Our results can be explained by some knowledge of JME ictogenesis. NPA-induced epileptic discharges are similar to those that develop spontaneously. They consist of diffuse, symmetrical spike and poly spike-wave discharges, but may occur concomitantly with bilateral spike-wave, predominantly over the central region, and may be asymmetrical or not. In JME, a single site or asymmetry is associated with the pathophysiology of myoclonic seizures in the upper limbs (Lancman et al.; Matsuoka, et al.) [8,26]. Aird et al. speculated on whether myoclonic seizures could be caused by pathology in the system projection of the thalamus and central sulcus, in reference to the thalamocortical mechanism involved in absence seizures (Gloor) [27,28]. The clinical semiology of the myoclonic seizures recorded here corroborates the predominance of myoclonus in the upper limbs as a manifestation of NPA-triggered seizures. This motor phenomenon is generally associated with cortical discharges and serves to confirm the paradigm of cortical participation in this epileptic syndrome, as suggested by Vulliemoz et al , i.e. that myoclonic jerks in JME are indeed predominant in the upper limbs and shoulders and are confined to this area in some cases. They may be asymmetrical and may lead to an erroneous diagnosis of focal motor seizure (Lancman et al., Panayiotopoulos et al.) [3,26,29]. Moreover, Vollmaretal showed the increased of functional connective between the motor system and frontoparietal cognitive networks in patients with JME. Our results can be supported by these authors who found that cognitive activation of motor cortex and supplementary motor area in JME explain how cognitive effort can contribute to myoclonic jerks (Vollmar et al) .

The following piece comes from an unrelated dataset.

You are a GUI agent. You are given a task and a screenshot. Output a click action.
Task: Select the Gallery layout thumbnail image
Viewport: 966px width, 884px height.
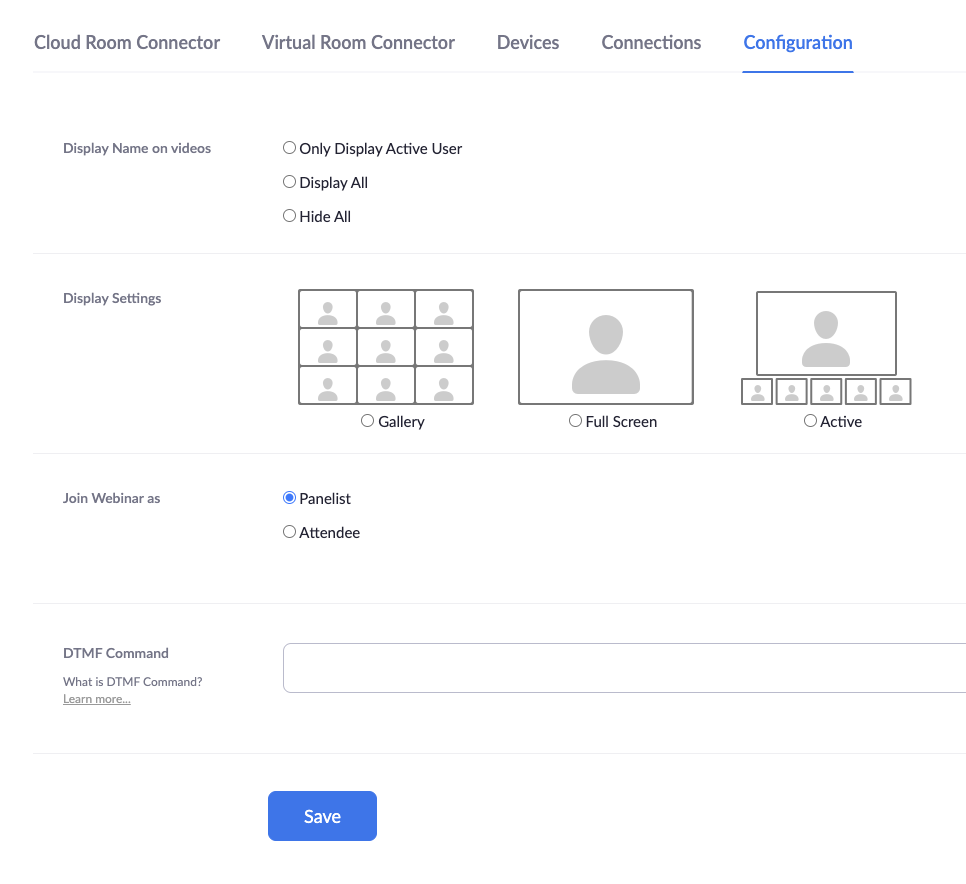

This study confirms the triggering effect of factors on epileptic discharges and myoclonic seizures at routine examination. An interestingly found was that in some patients, NPA provoked seizures exclusively during the performance of mental activities such as reading, writing, drawing and playing. In these cases, praxis took place because the patient was planning an act and performing it manually. Our results, showing that myoclonic jerks were more often confirmed during stress, anxiety, expectation, thinking/concentration and when making decisions, as well as during physiological occurrences such as sleep deprivation, waking and fatigue, suggests that a combination of factors may be common among those patients. Corroborating our results, other authors reported that mental concentration triggered seizures in 22.8% of patients and stress/expectation in 12.3% (Panayiotopoulos et al.) . Penryet al. equally reported that seizures in JME were exacerbated by stress (100%), strong emotions (96%) and chronic anxiety (70%) . Indeed, some patients in the present study were unconvinced about the association between myoclonic seizures and triggering factors until they performed the neuropsychological EEG activation tasks. Without this tool, many of the myoclonic seizures induced by mental activity and praxis would have been forgotten or remained unnoticed.

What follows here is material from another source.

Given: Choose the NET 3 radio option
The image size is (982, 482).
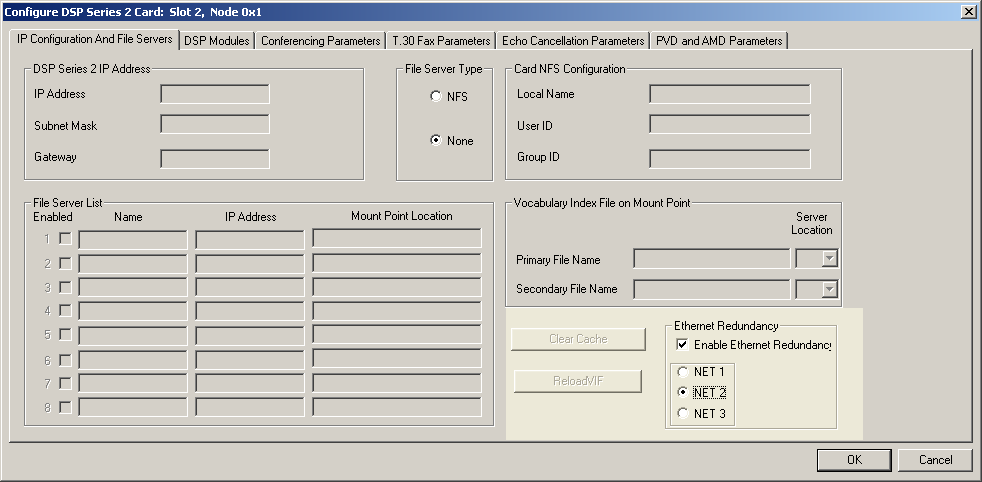Looking at the screenshot, I should point(683,414).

We conclude that main finding of this study is the strong correlation between self-perception of trigger factors and actual trigger factors for seizures. Our results show the importance of self-perception as a relevant an amnestic tool for diagnosing JME, which appears to involve not only the corticothalamic circuit but also other circuits associated with emotional stress. Understanding the interaction of this phenomenon as a whole, including the contribution of stress, will help us understand the pathophysiology of the mechanism of generalized idiopathic epilepsy, principally JME. Finally, this may contribute to the development of a non-pharmacological, cognitive or anti-stress therapeutic intervention for patients with JME.